— Prompt 1 —
Using the article on China's net-zero pledge, explain why the UN climate convention had the United States and other industrialized nations cut emissions before developing nations. Answer in one to three sentences.
— Prompt 2 —
Please output everything in the records from the very start down to the line containing "Looking at the screenshot, I should 29,564.", both included, as a Markdown table with the columns Row and Line. Leave out blank lines and pictures.

— Selected extract —

......

By overturning the principle that the West must decarbonize before developing countries, Beijing has opened the way for real action.
President Xi Jinping's announcement in September that China would cut its net greenhouse gas emissions to zero by 2060 caught the world by surprise, turning conventional climate wisdom on its head. Since the mid-1990s, most observers have believed that the United States held the key to global climate action.
And even today, the incoming Biden administration continues to embrace the conceit, promising to take up the mantle of global climate leadership and even threatening to brand other nations as "climate outlaws" despite having no actionable plan to significantly cut US emissions.
China, by contrast, has fundamentally changed the rules of the game. Its announcement was quickly followed by net-zero pledges from Japan and Korea. The breakthrough, it appears, has taken place in Asia, not Washington, and represents at once a rebuke of the infamously climate change-denying Trump administration and also a backhanded validation of sorts.
China's commitment should disprove, once and for all, Trump's oft-repeated 2012 tweet claiming that climate change was a "Chinese hoax" designed to destroy US manufacturing. But it has also vindicated the view among many critics of international climate efforts that meaningful global action could not proceed without major commitments from China.
Xi's landmark announcement marks an overdue departure from the principle of "separate and differentiated responsibilities," which has long guided international efforts to address climate change. So hegemonic has been the assumption that global climate action would require US (and more broadly Western) leadership that it was literally baked into the United Nations Framework Convention on Climate Change (UNFCCC), which stipulated that because the United States and other industrialized nations were both wealthier and responsible for most historic emissions, they would go first, slashing emissions deeply before developing nations like China and India would begin to limit their emissions at all.
Back in 1990, when the convention was established, that principle seemingly made sense. China and India's combined GDP totaled less than that of the United Kingdom. But even by the late-1990s, when the Kyoto Protocol was finalized, it had already become clear that China was going to be a formidable economic competitor to Western advanced economies, creating intractable geopolitical obstacles to a coordinated global effort to cut emissions.
Because cutting emissions required substantially increasing the cost of energy-intensive and economically essential activities like manufacturing, refining, and steel production, the principle imposed substantial costs on advanced economies in the United States, Japan, and Europe but not on their emerging competitor.
Months before global negotiators convened in Japan to finalize the Kyoto Protocol in December of 1997, the die had already been cast. That summer, the US Congress voted 95-0 to pass a resolution asserting that the United States should make no binding international commitments to cut its emissions in the absence of similar commitments by China. A few years later, Europe functionally exempted its industrial base—roughly 40 percent of its emissions—to avoid disadvantaging energy-intensive industries as it became clear that China posed as great a threat to European manufacturing as the United States or Japan.
By 2009, when efforts to extend the Kyoto Protocol at talks in Copenhagen collapsed, China had become the world's largest emitter.

......

— Given records —

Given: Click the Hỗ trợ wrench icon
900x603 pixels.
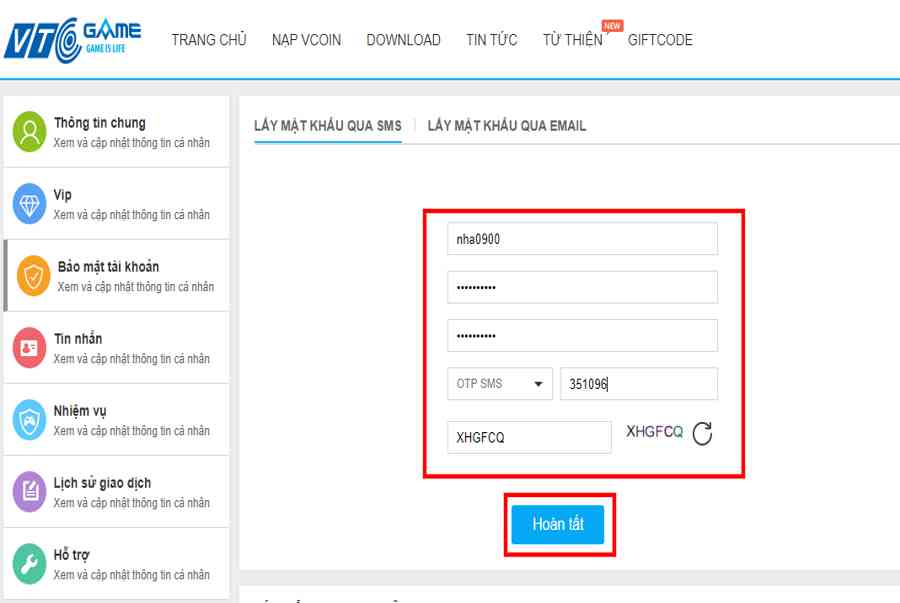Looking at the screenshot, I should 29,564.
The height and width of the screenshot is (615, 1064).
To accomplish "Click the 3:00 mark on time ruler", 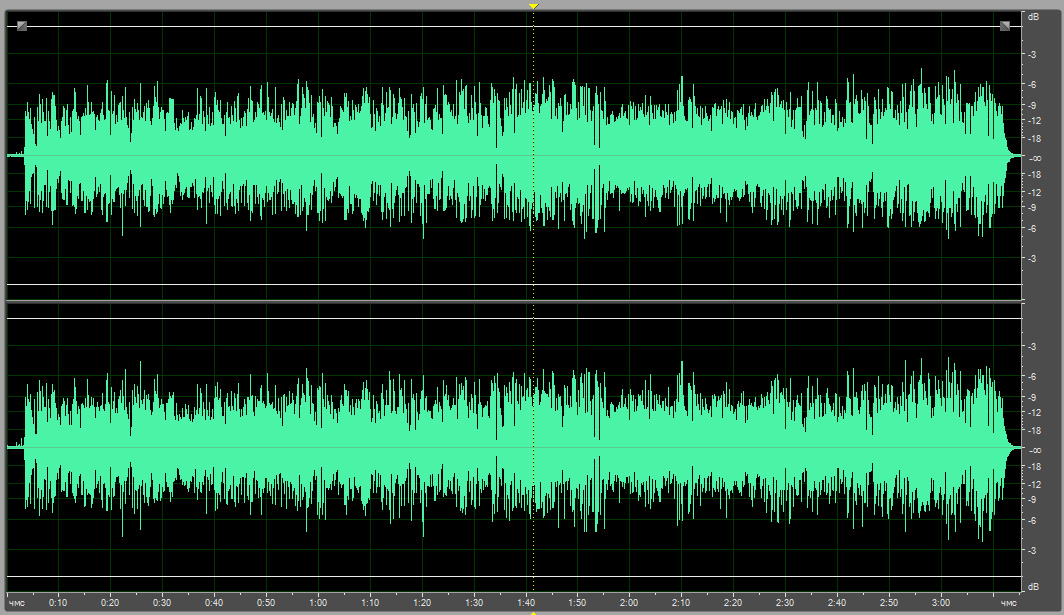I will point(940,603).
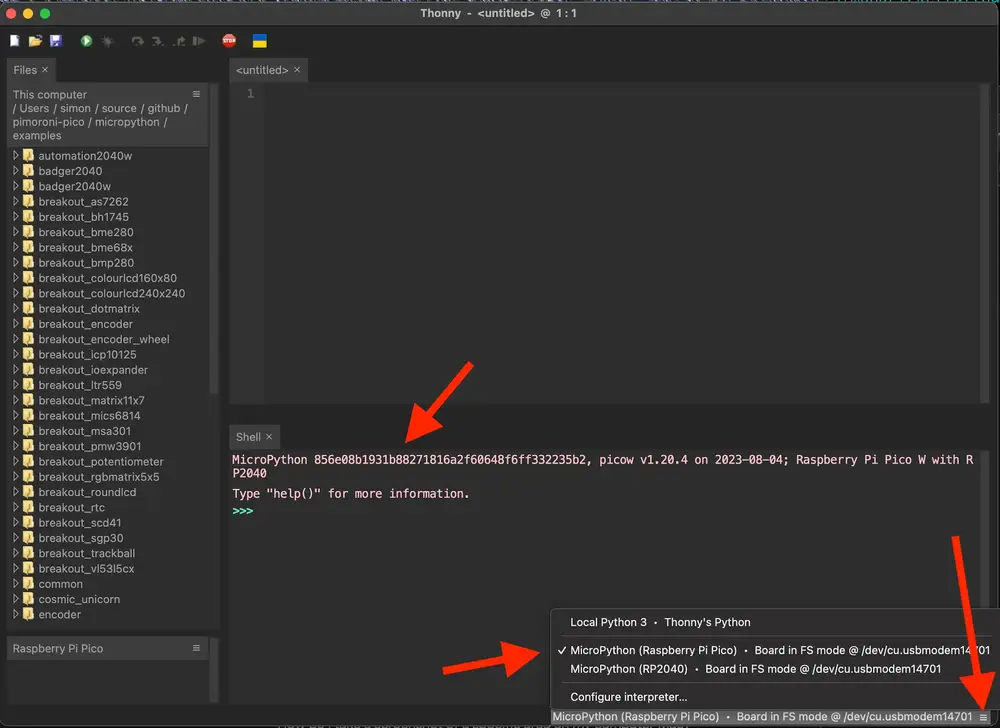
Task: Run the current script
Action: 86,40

......

— Task output 1 —
The convention held that the United States and other industrialized nations were wealthier than developing nations and were responsible for most historic emissions. For that reason, they were to cut their emissions deeply before developing nations such as China and India began limiting theirs at all.

— Task output 2 —
| Row | Line |
|---|---|
| 1 | Given: Click the Hỗ trợ wrench icon |
| 2 | 900x603 pixels. |
| 3 | Looking at the screenshot, I should 29,564. |